The UK government has been urged to provide new tax incentives for the pharmaceutical industry to invest in bioscience and take steps to improve the uptake of innovative new medicines, including an independent assessment of the long-term impact of the National Institute for Health and Clinical Excellence (NICE).

The call comes in a new examination of the progress made since the publication in 2003 of Bioscience 2015, a report produced by the BioIndustry Association (BIA)-led Bioscience Innovation and Growth Team (BIGT) chaired by Sir David Cooksey. This had forecast that, by 2015, the UK medical bioscience sector would have secured its position as a global leader, with a core of “large, profitable, world-class companies.”

In 2009, this vision now looks “somewhat overoptimistic,” acknowledges the BIGT’s new report, entitled The Review and Refresh of Bioscience 2015 (BIGTR2). A more pragmatic goal now would be the creation of “a diverse and self-sustaining bioscience sector which supports, on a sustainable basis, high value-added employment, thereby leading to increased wealth creation and improved health in the UK,” it says.

Back in 2003, it could not have been anticipated that investors would become increasingly reluctant to invest in emerging bioscience companies and that the public markets would all but close down, says the report. With the Initial Public Offering (IPO) window now tightly closed, the influx of new companies coming onto the market through flotation has dwindled to zero, it adds.

Meantime, the pharmaceutical industry is facing its own issues, including a patent “cliff” equivalent to $140 billion in sales as several blockbusters come off patient over the next few yeas, and an increasing recognition that it must look to third parties to help replenish its pipeline.

The recommendations made in the report – which Sir David said he hopes have been produced in time for the UK budget in March - include a raft of measures to attract foreign investment into the UK bioscience sector. Among these are: - calling on UK Trade & Investment (UKTI) to use its life science marketing strategy to focus on attracting high-quality overseas firms to list on the London Stock Exchange; - persuading overseas funds to invest in the UK; - helping UK firms to gain investment from foreign funds by holding roadshows for non-UK investors in the UK and aboard; and - extending R&D tax credits not only for bioscience companies but also for big pharmaceutical companies, to encourage them to invest here and to spin out their UK assets to create new companies.

The report also calls for an independent inquiry to assess the long-term impact on NICE on the costs, access to and uptake of medicines in the UK, and to review the way in which NICE values medicines.

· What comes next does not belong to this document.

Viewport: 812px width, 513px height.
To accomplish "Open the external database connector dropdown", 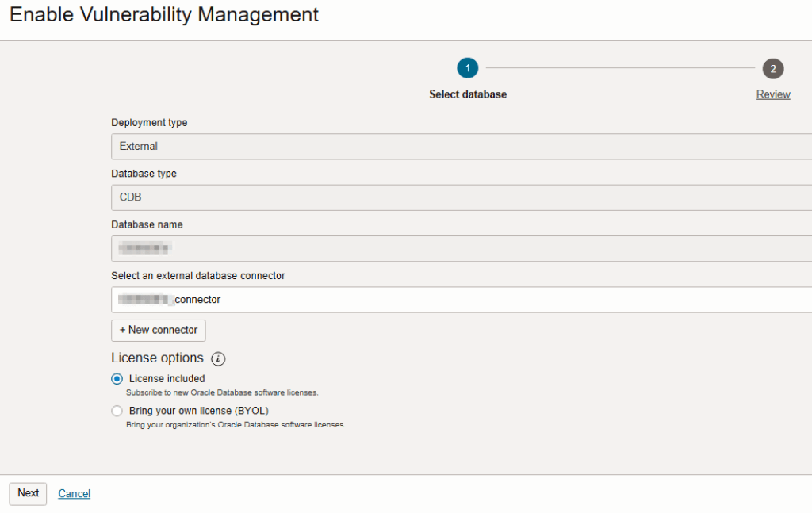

Describing NICE as “a mixed blessing,” Sir David says: “the theory behind Health Technology Appraisal (HTA) is good, but the effect has been to delay the introduction of new therapies and shorten patent-protected marketing periods. When you add to this the uncertainty of receiving a positive recommendation from NICE, the result is that fewer drugs are coming to the market and benefiting patients.”

There is also much to be done to align regulatory and NICE activities, the study goes on. The Association of the British Pharmaceutical Industry (ABPI) has reported that, for 29 products going through the centralised European Medicines Agency (EMEA) approval process, NICE appraisal delays represented a loss in their patent-protected lifecycles of just over 30%. Moreover, only 30% of new medicines were given unconditional approval, an outcome that fundamentally worsens the case for investing in biotechs, says the report, which calls on the government to take a leadership role within the European Union (EU) to ensure that revisions to improve the EU Clinical Trials Directive reinforce the UK’s attractiveness as a prime location for trials.

Moreover, despite government action since the publication of Bioscience 2015 in 2003, the adoption of new therapies, drugs and procedures within the National Health Service (NHS) remains “painfully slow,” says the report, and it urges the government to ensure that effective incentives are in place for doctors and Trust managers to maximise patient benefits through timely introduction of new therapies. “The concentration must be on outcomes, not processes alone,” adds Sir David.

Another recommendation is for participation in research to be included in the NHS Operating Framework, with a “specific objective” of doubling the number of patients recruited to clinical trials in NHS Trusts over the next three years.